* **WORK TO COMPLETE**: Word for word, transcribe the records that follow.

(Excerpts from a dataset)
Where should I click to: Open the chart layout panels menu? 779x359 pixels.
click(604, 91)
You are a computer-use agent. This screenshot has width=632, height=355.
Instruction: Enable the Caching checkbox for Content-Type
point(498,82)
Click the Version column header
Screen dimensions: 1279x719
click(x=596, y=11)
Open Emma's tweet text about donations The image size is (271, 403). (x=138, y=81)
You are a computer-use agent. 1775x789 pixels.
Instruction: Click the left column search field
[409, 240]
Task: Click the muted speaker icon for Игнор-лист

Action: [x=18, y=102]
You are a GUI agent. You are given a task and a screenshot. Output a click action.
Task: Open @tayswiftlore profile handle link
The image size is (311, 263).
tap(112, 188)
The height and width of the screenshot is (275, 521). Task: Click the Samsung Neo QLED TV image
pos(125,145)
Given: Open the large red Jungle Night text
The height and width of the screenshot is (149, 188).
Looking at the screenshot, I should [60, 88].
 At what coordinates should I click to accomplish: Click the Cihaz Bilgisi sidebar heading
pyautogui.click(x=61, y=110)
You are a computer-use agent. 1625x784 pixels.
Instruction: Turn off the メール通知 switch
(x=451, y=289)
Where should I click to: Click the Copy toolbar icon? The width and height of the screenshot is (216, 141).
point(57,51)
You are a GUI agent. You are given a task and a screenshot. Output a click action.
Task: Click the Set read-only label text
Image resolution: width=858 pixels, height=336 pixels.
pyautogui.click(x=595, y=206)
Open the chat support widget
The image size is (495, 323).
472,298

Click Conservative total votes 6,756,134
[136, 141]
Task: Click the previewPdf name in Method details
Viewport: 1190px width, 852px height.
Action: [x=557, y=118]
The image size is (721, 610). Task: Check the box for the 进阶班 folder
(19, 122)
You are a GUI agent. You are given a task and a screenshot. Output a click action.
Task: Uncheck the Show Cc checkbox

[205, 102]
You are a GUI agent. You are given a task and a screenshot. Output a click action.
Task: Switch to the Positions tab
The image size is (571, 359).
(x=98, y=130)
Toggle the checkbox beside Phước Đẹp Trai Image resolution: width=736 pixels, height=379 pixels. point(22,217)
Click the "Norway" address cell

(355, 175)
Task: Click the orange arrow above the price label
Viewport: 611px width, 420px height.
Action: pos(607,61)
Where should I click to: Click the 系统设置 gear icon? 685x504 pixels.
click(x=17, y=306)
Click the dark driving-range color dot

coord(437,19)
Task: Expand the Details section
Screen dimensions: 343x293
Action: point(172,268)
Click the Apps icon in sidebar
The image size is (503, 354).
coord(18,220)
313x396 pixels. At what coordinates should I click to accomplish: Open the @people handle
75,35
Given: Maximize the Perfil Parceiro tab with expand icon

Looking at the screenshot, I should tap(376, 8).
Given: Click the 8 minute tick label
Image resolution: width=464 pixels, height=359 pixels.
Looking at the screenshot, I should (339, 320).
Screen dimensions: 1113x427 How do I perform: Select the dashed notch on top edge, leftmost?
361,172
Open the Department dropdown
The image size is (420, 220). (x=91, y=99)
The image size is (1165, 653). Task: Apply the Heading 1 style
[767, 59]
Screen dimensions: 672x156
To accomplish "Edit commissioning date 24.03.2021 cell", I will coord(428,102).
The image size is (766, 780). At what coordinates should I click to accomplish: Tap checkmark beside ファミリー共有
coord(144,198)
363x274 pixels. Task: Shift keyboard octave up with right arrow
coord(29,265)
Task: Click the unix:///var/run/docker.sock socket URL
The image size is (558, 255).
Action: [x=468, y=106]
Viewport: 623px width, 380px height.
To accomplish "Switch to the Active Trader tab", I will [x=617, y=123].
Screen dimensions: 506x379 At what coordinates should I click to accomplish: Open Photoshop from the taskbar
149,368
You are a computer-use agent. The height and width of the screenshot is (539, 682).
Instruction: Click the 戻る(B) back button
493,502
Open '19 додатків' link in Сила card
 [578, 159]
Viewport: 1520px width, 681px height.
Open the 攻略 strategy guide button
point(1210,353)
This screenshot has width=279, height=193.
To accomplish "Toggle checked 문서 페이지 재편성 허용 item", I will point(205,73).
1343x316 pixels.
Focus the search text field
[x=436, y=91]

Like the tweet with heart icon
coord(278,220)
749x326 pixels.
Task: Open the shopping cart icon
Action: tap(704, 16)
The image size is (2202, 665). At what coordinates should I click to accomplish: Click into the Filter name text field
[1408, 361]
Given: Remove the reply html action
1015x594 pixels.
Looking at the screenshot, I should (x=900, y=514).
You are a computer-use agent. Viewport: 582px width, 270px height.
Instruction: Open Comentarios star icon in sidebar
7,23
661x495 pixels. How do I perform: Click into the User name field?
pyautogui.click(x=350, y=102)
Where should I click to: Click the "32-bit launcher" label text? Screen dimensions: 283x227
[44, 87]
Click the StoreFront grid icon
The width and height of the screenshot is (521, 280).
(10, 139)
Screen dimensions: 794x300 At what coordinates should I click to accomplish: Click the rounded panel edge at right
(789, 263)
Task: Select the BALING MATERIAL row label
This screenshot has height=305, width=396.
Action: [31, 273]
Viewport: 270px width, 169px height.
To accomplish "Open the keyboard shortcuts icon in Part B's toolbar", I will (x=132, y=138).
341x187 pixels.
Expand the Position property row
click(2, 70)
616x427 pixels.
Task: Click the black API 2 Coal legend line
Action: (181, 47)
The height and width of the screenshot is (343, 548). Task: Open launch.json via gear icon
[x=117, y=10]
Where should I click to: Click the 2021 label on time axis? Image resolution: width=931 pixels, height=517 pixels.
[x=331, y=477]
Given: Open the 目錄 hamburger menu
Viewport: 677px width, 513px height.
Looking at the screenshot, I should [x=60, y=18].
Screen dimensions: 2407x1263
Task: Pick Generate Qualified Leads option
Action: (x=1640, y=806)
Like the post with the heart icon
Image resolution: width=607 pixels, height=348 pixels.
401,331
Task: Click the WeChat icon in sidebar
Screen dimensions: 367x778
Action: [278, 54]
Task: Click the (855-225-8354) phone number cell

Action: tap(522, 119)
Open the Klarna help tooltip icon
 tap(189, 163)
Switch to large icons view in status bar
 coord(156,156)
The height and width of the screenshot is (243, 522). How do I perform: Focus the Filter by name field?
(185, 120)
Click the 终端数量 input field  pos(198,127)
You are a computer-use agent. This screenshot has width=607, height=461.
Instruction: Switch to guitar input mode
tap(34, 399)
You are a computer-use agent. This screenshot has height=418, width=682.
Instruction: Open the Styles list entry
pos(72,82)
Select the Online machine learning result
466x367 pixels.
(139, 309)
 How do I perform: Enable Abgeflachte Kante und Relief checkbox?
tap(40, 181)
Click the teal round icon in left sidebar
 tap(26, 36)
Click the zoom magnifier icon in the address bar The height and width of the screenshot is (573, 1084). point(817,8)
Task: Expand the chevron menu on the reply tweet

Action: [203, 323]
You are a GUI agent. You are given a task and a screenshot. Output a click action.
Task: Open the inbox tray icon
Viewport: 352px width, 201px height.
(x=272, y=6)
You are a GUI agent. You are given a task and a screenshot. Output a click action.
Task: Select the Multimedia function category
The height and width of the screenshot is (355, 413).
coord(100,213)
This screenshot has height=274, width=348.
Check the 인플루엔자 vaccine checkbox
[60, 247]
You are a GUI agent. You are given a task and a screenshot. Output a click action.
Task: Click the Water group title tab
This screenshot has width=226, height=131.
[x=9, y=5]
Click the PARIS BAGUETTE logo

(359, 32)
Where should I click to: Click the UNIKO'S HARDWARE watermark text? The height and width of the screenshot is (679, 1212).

* **YOUR SOLUTION**:
Where should I click to: Open the chart layout panels menu? 779x359 pixels.
click(604, 91)
You are a computer-use agent. This screenshot has width=632, height=355.
Instruction: Enable the Caching checkbox for Content-Type
point(498,82)
Click the Version column header
Screen dimensions: 1279x719
click(x=596, y=11)
Open Emma's tweet text about donations The image size is (271, 403). (x=138, y=81)
You are a computer-use agent. 1775x789 pixels.
Instruction: Click the left column search field
[409, 240]
Task: Click the muted speaker icon for Игнор-лист

Action: [x=18, y=102]
You are a GUI agent. You are given a task and a screenshot. Output a click action.
Task: Open @tayswiftlore profile handle link
The image size is (311, 263).
tap(112, 188)
The height and width of the screenshot is (275, 521). Task: Click the Samsung Neo QLED TV image
pos(125,145)
Given: Open the large red Jungle Night text
The height and width of the screenshot is (149, 188).
Looking at the screenshot, I should [60, 88].
 At what coordinates should I click to accomplish: Click the Cihaz Bilgisi sidebar heading
pyautogui.click(x=61, y=110)
You are a computer-use agent. 1625x784 pixels.
Instruction: Turn off the メール通知 switch
(x=451, y=289)
Where should I click to: Click the Copy toolbar icon? The width and height of the screenshot is (216, 141).
point(57,51)
You are a GUI agent. You are given a task and a screenshot. Output a click action.
Task: Click the Set read-only label text
Image resolution: width=858 pixels, height=336 pixels.
pyautogui.click(x=595, y=206)
Open the chat support widget
The image size is (495, 323).
472,298

Click Conservative total votes 6,756,134
[136, 141]
Task: Click the previewPdf name in Method details
Viewport: 1190px width, 852px height.
Action: [x=557, y=118]
The image size is (721, 610). Task: Check the box for the 进阶班 folder
(19, 122)
You are a GUI agent. You are given a task and a screenshot. Output a click action.
Task: Uncheck the Show Cc checkbox

[205, 102]
You are a GUI agent. You are given a task and a screenshot. Output a click action.
Task: Switch to the Positions tab
The image size is (571, 359).
(x=98, y=130)
Toggle the checkbox beside Phước Đẹp Trai Image resolution: width=736 pixels, height=379 pixels. point(22,217)
Click the "Norway" address cell

(355, 175)
Task: Click the orange arrow above the price label
Viewport: 611px width, 420px height.
Action: pos(607,61)
Where should I click to: Click the 系统设置 gear icon? 685x504 pixels.
click(x=17, y=306)
Click the dark driving-range color dot

coord(437,19)
Task: Expand the Details section
Screen dimensions: 343x293
Action: point(172,268)
Click the Apps icon in sidebar
The image size is (503, 354).
coord(18,220)
313x396 pixels. At what coordinates should I click to accomplish: Open the @people handle
75,35
Given: Maximize the Perfil Parceiro tab with expand icon

Looking at the screenshot, I should tap(376, 8).
Given: Click the 8 minute tick label
Image resolution: width=464 pixels, height=359 pixels.
Looking at the screenshot, I should (339, 320).
Screen dimensions: 1113x427 How do I perform: Select the dashed notch on top edge, leftmost?
361,172
Open the Department dropdown
The image size is (420, 220). (x=91, y=99)
The image size is (1165, 653). Task: Apply the Heading 1 style
[767, 59]
Screen dimensions: 672x156
To accomplish "Edit commissioning date 24.03.2021 cell", I will coord(428,102).
The image size is (766, 780). At what coordinates should I click to accomplish: Tap checkmark beside ファミリー共有
coord(144,198)
363x274 pixels. Task: Shift keyboard octave up with right arrow
coord(29,265)
Task: Click the unix:///var/run/docker.sock socket URL
The image size is (558, 255).
Action: [x=468, y=106]
Viewport: 623px width, 380px height.
To accomplish "Switch to the Active Trader tab", I will [x=617, y=123].
Screen dimensions: 506x379 At what coordinates should I click to accomplish: Open Photoshop from the taskbar
149,368
You are a computer-use agent. The height and width of the screenshot is (539, 682).
Instruction: Click the 戻る(B) back button
493,502
Open '19 додатків' link in Сила card
 [578, 159]
Viewport: 1520px width, 681px height.
Open the 攻略 strategy guide button
point(1210,353)
This screenshot has width=279, height=193.
To accomplish "Toggle checked 문서 페이지 재편성 허용 item", I will point(205,73).
1343x316 pixels.
Focus the search text field
[x=436, y=91]

Like the tweet with heart icon
coord(278,220)
749x326 pixels.
Task: Open the shopping cart icon
Action: tap(704, 16)
The image size is (2202, 665). At what coordinates should I click to accomplish: Click into the Filter name text field
[1408, 361]
Given: Remove the reply html action
1015x594 pixels.
Looking at the screenshot, I should (x=900, y=514).
You are a computer-use agent. Viewport: 582px width, 270px height.
Instruction: Open Comentarios star icon in sidebar
7,23
661x495 pixels. How do I perform: Click into the User name field?
pyautogui.click(x=350, y=102)
Where should I click to: Click the "32-bit launcher" label text? Screen dimensions: 283x227
[44, 87]
Click the StoreFront grid icon
The width and height of the screenshot is (521, 280).
(10, 139)
Screen dimensions: 794x300 At what coordinates should I click to accomplish: Click the rounded panel edge at right
(789, 263)
Task: Select the BALING MATERIAL row label
This screenshot has height=305, width=396.
Action: [31, 273]
Viewport: 270px width, 169px height.
To accomplish "Open the keyboard shortcuts icon in Part B's toolbar", I will (x=132, y=138).
341x187 pixels.
Expand the Position property row
click(2, 70)
616x427 pixels.
Task: Click the black API 2 Coal legend line
Action: (181, 47)
The height and width of the screenshot is (343, 548). Task: Open launch.json via gear icon
[x=117, y=10]
Where should I click to: Click the 2021 label on time axis? Image resolution: width=931 pixels, height=517 pixels.
[x=331, y=477]
Given: Open the 目錄 hamburger menu
Viewport: 677px width, 513px height.
Looking at the screenshot, I should [x=60, y=18].
Screen dimensions: 2407x1263
Task: Pick Generate Qualified Leads option
Action: (x=1640, y=806)
Like the post with the heart icon
Image resolution: width=607 pixels, height=348 pixels.
401,331
Task: Click the WeChat icon in sidebar
Screen dimensions: 367x778
Action: [278, 54]
Task: Click the (855-225-8354) phone number cell

Action: tap(522, 119)
Open the Klarna help tooltip icon
 tap(189, 163)
Switch to large icons view in status bar
 coord(156,156)
The height and width of the screenshot is (243, 522). How do I perform: Focus the Filter by name field?
(185, 120)
Click the 终端数量 input field  pos(198,127)
You are a computer-use agent. This screenshot has width=607, height=461.
Instruction: Switch to guitar input mode
tap(34, 399)
You are a computer-use agent. This screenshot has height=418, width=682.
Instruction: Open the Styles list entry
pos(72,82)
Select the Online machine learning result
466x367 pixels.
(139, 309)
 How do I perform: Enable Abgeflachte Kante und Relief checkbox?
tap(40, 181)
Click the teal round icon in left sidebar
 tap(26, 36)
Click the zoom magnifier icon in the address bar The height and width of the screenshot is (573, 1084). point(817,8)
Task: Expand the chevron menu on the reply tweet

Action: [203, 323]
You are a GUI agent. You are given a task and a screenshot. Output a click action.
Task: Open the inbox tray icon
Viewport: 352px width, 201px height.
(x=272, y=6)
You are a GUI agent. You are given a task and a screenshot. Output a click action.
Task: Select the Multimedia function category
The height and width of the screenshot is (355, 413).
coord(100,213)
This screenshot has height=274, width=348.
Check the 인플루엔자 vaccine checkbox
[60, 247]
You are a GUI agent. You are given a task and a screenshot. Output a click action.
Task: Click the Water group title tab
This screenshot has width=226, height=131.
[x=9, y=5]
Click the PARIS BAGUETTE logo

(359, 32)
Where should I click to: Click the UNIKO'S HARDWARE watermark text? The height and width of the screenshot is (679, 1212).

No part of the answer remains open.